La crescita della produzione traina anche i numeri dell’occupazione: nel 2018 i lavoratori del settore sono aumentati di 700 unità, raggiungendo quota 140.700 persone. Infine, il primato nella crescita se lo aggiudica il comparto dell’export: il volume d’affari con l’estero è aumentato del 6,6% lo scorso anno.

I principali fattori di successo che hanno portato alla crescita del settore della birra sono stati: costanti investimenti e innovazione, diversificazione dell’offerta e valorizzazione dei territori, principalmente grazie al lavoro di piccoli e grandi birrifici.
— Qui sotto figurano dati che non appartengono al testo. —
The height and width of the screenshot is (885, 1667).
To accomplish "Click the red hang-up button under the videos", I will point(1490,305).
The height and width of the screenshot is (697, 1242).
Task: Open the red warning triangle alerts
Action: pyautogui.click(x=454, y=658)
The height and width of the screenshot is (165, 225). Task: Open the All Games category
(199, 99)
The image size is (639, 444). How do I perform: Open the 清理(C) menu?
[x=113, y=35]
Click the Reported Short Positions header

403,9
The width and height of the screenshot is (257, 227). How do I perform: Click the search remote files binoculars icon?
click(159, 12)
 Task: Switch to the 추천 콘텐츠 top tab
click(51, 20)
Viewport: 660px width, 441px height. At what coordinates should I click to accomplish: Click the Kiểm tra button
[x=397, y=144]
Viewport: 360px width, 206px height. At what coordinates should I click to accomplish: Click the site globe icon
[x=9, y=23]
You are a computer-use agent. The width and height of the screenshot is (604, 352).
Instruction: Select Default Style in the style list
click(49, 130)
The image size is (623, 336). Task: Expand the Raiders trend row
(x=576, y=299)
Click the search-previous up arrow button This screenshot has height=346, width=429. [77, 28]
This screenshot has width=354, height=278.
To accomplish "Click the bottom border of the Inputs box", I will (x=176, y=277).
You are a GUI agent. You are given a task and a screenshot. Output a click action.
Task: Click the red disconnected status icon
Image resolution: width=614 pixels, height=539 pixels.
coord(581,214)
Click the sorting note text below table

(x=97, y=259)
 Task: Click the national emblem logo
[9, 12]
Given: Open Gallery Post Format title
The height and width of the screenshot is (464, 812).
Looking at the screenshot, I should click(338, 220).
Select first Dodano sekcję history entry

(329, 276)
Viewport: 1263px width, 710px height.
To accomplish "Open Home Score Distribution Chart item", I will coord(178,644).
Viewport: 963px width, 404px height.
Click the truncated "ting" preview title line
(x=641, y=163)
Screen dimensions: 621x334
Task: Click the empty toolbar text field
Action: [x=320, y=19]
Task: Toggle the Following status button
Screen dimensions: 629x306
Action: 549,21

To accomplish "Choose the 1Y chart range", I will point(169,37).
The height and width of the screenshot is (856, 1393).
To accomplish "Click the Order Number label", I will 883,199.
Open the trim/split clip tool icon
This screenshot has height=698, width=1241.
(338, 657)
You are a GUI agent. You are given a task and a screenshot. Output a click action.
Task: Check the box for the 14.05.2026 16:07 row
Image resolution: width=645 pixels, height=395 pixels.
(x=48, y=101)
L’abbassamento delle accise ha notevolmente favorito i produttori, aiutati anche dall’incremento dei consumi: le istituzioni credono nel valore del settore ma è necessario continuare il dialogo, modificare la legge nazionale sulla produzione (di oltre 50 anni fa) e attuare una riforma sulla Politica Agricola Comunitaria.

La riduzione delle accise per il settore della birra non solo è positiva ma anche sacrosanta: ad oggi, questa rimane l’unica bevanda da pasto sulla quale sono imposte e che non prevede aliquote differenziate a seconda di condizioni particolari. Una tassazione a livelli più equi aiuterebbe ulteriormente la crescita dell’intera filiera, gli investimenti e l’occupazione.

Infine, occorre sottolineare come la crescita del comparto della birra abbia avuto effetti benefici su altri settori, come quello del malto italiano. Cresciuto del 5,5% nello stesso periodo, ha accompagnato anche la crescita dell’import di luppolo (+20,8%). L’Italia però, importa ancora due terzi del fabbisogno di malto e avrebbe bisogno di vedere un sostegno di quelle filiere nazionali rispettose di requisiti di tracciabilità, diversificazione e difesa del suolo.

Insomma, i dati positivi ci sono e le istituzioni stanno sostenendo la crescita ma è indispensabile non fermarsi e aumentare l’impegno finora profuso.